Também é incontroverso que o vínculo permanece em vigor.

DIFERENÇA SALARIAL

O reclamante asseverou que a partir de janeiro/2014, com exceção do ano de 2015, recebeu salário-base inferior ao piso nacional previsto na Lei nº 11.738/2008, que instituiu o piso salarial profissional nacional para os profissionais do magistério público da educação básica. Aduziu ainda, que a aplicação do referido piso, como forma de apuração da remuneração, está previsto na Lei Municipal nº 852/2013 (Plano de Carreira dos Profissionais da Educação) e na Lei Municipal nº 992/2017 (art. 2º).

Em vista disso, postulou o pagamento de diferenças salariais e reflexos, relativos aos anos de 2014, 2016, 2017 e 2018, parcelas vencidas e vincendas, com a respectiva inserção em folha de pagamento do salário do reclamante, com base no piso nacional do magistério (Lei n° 11.738/2008).

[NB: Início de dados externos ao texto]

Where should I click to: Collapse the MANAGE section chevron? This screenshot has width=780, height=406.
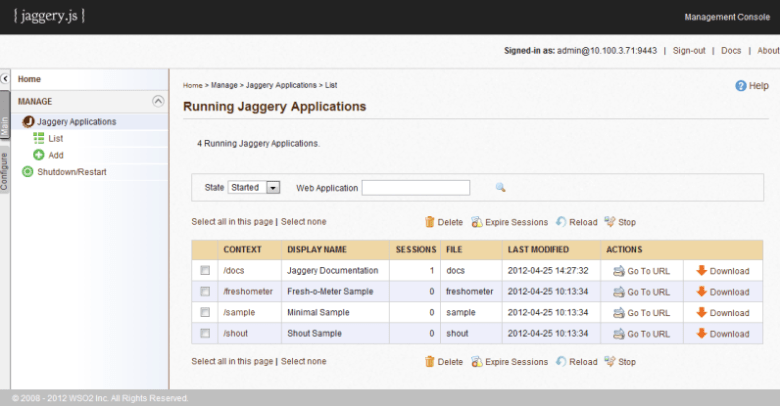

O reclamado defende-se, argumentando que remunera os professores acima do piso salarial nacional dos profissionais do magistério; que todo reajuste salarial deve observar previsão orçamentária, disponibilidade financeira, e, ainda o limite de gastos com o pessoal estabelecido no art. 20 da Lei Complementar 101/2000 - Lei de Responsabilidade Fiscal; que o reajuste pleiteado na exordial está em desacordo com as determinações contidas na Constituição Federal, bem como na Lei de Responsabilidade Fiscal (art. 169); que o Município não possui condições financeiras de remunerar o reclamante conforme pleiteado.

Todavia, referidos argumentos não socorrem o contestante.

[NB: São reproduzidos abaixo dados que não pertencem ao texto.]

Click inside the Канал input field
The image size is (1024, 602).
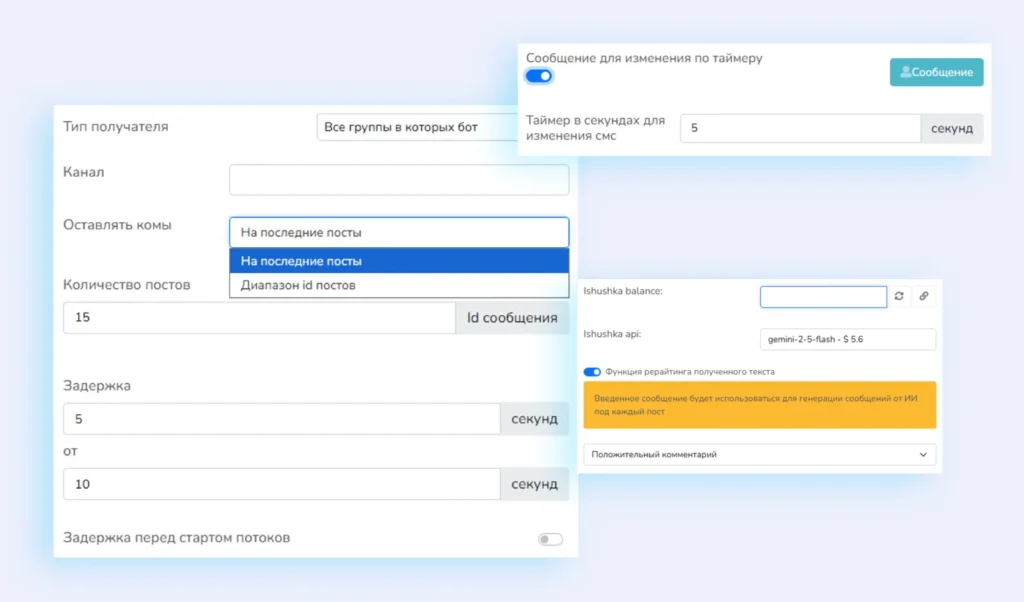(x=398, y=179)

A matéria tratada no vertente feito está no rol daquelas sobre as quais compete privativamente à União legislar, cabendo aos Municípios apenas suplementar a legislação federal, no que couber, em conformidade com o preconizado nos artigos 22, I e 30, II da Constituição Federal. Por tal razão, sendo a legislação municipal menos benéfica ao empregado, não pode prevalecer sobre a legislação federal.

Desta feita, a Lei nº11738/2008 deve ser obrigatoriamente aplicada e isso não implica em violação aos artigos 18, 37, 61 e 169 da Carta Magna.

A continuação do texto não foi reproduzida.